Book Keeping – Manual Cash Book and Spreadsheets – An Introduction

When starting in business everyone is given advice about opening a business bank account and about the kind of paperwork and documentation they should keep.  This is all very well, but once all of this paperwork starts to build up, the next question is, “What exactly should I be doing with it?”

 These guides are a tool towards helping you understand the basic principles of bookkeeping, thus ensuring that you

  • can make sense of your records so that they act as a reliable record of your business history,
  • know exactly where you stand with regards to your available cash at any one time,
  • comply with the basic requirements by law regarding business records,
  • present your business records to your accountant in a manner that will enable them to prepare your year end accounts easily, thus keeping your bill down.

First things to consider
It’s all very well devising your own system that you can follow and that gives you all the information you need throughout the year, but that doesn’t mean that it will give your accountant all of the information they will need to prepare your accounts.  Obviously, this guide is being written from an accountant’s point of view, but a system that suits you but not your accountant will only result in your accountant having to re-invent the wheel, as it were, and your accountancy bill will soar.  So it makes sense to stick to a system that suits both your needs.

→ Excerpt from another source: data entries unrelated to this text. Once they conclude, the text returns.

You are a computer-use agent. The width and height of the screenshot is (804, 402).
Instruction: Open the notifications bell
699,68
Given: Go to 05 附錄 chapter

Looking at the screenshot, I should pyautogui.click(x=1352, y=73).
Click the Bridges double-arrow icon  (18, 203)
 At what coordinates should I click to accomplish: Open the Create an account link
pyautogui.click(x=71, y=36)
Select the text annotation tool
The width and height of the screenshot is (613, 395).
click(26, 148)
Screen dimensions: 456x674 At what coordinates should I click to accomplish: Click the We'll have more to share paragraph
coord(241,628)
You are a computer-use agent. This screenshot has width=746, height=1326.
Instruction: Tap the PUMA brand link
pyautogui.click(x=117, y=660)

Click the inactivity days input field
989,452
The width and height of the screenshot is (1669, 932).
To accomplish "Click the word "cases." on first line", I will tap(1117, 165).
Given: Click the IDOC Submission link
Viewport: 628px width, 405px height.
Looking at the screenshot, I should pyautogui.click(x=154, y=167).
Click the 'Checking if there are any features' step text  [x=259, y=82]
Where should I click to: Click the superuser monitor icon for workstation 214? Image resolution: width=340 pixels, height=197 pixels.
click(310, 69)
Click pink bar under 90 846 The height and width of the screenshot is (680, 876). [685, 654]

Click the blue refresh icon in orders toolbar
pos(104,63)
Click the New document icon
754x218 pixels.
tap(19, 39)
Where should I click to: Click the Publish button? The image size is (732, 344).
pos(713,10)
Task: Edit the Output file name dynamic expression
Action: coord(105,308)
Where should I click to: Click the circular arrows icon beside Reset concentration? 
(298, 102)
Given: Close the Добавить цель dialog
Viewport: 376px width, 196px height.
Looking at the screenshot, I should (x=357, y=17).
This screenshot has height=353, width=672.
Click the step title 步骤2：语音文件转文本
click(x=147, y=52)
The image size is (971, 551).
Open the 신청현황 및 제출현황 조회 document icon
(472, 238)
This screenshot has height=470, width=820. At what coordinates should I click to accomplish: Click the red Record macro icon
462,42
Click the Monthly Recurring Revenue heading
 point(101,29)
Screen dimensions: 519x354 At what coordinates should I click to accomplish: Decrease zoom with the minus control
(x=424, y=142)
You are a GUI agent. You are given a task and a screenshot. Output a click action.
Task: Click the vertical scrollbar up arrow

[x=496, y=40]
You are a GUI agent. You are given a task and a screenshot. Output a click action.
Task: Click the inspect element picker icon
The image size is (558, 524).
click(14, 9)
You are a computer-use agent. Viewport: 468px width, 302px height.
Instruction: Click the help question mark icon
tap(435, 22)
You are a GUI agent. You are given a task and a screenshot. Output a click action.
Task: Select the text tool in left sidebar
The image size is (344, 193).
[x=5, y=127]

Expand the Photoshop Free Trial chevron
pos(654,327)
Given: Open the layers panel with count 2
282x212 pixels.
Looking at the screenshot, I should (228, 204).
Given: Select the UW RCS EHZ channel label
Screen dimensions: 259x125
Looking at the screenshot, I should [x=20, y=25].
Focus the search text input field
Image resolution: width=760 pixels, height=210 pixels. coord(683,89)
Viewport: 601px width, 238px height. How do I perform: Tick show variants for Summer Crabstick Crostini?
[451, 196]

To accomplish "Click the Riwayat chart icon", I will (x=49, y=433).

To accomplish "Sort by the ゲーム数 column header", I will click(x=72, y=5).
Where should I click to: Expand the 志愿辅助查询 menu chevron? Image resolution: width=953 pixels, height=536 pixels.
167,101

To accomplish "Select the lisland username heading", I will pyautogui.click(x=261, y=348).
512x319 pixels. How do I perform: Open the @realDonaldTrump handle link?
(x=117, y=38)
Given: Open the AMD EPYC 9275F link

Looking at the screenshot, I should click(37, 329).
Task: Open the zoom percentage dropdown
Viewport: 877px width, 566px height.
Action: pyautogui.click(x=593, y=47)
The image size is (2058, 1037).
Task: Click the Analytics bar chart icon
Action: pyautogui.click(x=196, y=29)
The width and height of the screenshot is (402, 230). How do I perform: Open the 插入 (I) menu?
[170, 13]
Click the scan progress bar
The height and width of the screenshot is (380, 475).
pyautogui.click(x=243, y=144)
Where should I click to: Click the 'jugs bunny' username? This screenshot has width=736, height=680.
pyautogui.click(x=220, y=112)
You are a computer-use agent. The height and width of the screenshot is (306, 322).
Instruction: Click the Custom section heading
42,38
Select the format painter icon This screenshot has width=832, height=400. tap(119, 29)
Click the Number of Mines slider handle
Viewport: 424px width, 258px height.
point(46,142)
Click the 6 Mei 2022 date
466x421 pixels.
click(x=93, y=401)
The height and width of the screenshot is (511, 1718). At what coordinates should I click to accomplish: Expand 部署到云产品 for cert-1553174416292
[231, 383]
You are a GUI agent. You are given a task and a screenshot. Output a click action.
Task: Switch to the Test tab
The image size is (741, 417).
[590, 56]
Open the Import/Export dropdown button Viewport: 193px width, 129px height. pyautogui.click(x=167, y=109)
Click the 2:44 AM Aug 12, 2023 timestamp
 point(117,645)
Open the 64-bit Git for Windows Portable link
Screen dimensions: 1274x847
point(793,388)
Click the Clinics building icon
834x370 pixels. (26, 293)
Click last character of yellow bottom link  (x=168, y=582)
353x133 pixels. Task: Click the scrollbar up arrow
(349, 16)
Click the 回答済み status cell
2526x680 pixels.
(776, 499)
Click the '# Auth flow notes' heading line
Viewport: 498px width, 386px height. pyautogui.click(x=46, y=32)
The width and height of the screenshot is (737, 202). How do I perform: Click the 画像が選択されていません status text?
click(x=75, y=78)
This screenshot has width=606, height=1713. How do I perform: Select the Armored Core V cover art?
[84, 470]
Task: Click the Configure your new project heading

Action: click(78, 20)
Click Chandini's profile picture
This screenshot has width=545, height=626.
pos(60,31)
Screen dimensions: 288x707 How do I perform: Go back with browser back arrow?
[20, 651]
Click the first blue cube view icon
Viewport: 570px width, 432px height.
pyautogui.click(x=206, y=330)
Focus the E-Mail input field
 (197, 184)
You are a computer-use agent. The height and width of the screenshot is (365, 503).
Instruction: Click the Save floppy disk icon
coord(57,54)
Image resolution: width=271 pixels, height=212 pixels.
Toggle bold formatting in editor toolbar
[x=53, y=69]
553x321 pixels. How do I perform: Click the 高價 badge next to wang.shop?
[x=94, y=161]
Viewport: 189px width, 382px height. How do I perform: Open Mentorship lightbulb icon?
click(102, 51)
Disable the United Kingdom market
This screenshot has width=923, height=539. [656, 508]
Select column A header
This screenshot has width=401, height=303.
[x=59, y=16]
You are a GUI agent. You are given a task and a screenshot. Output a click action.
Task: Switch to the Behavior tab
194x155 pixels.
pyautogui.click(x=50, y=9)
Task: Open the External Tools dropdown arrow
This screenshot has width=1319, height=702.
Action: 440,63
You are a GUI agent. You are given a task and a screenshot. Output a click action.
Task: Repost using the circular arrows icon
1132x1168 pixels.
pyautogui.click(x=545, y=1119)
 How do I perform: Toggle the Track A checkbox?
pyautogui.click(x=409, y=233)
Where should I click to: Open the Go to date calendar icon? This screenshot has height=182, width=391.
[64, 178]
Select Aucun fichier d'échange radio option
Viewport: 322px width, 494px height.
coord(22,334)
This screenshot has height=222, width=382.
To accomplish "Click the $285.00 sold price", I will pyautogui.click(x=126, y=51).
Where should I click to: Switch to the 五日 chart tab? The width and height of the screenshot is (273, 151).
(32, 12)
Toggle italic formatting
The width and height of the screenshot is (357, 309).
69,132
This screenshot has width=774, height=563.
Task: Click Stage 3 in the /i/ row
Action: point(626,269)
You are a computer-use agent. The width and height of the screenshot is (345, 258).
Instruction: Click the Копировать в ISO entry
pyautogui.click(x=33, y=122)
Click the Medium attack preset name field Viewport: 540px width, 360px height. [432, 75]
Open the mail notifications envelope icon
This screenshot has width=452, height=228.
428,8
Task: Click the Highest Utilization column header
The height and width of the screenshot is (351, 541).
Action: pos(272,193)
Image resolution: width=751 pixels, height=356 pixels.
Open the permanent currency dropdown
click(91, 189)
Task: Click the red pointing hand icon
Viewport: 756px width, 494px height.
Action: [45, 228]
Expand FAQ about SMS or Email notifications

Perhaps it would help if, at this point, we explain a bit more about what your accountant needs to be able to do in order to put together your figures for the year.

 Bank transactions
The first thing that your accountant will do is put together what is called a ‘bank control account’.  This means that they need to identify everything that comes into, or is withdrawn from the bank over the year, and make sure that the final balance per your records agrees with the balance on your bank statement at your year end.  If your records already provide all of this information in a manual cash book or spreadsheet, then great, but if not, then it’s a long process of trawling through your bank statements, identifying which items are recorded in your records, picking up items on the bank statements that aren’t recorded, and more than likely coming back to you with a list of queries. This is quite costly.

 Cash transactions
Your accountant will then need to try to do the same with your cash.  This is never such a definite process as preparing the bank control.  At least, when balancing your bank figures, your accountant has a third party verification of what went on at the time, in the form of your bank statements.  With your cash, there is no such back up, so once gaps in the records appear, it is almost impossible to backtrack to get to the right answer. 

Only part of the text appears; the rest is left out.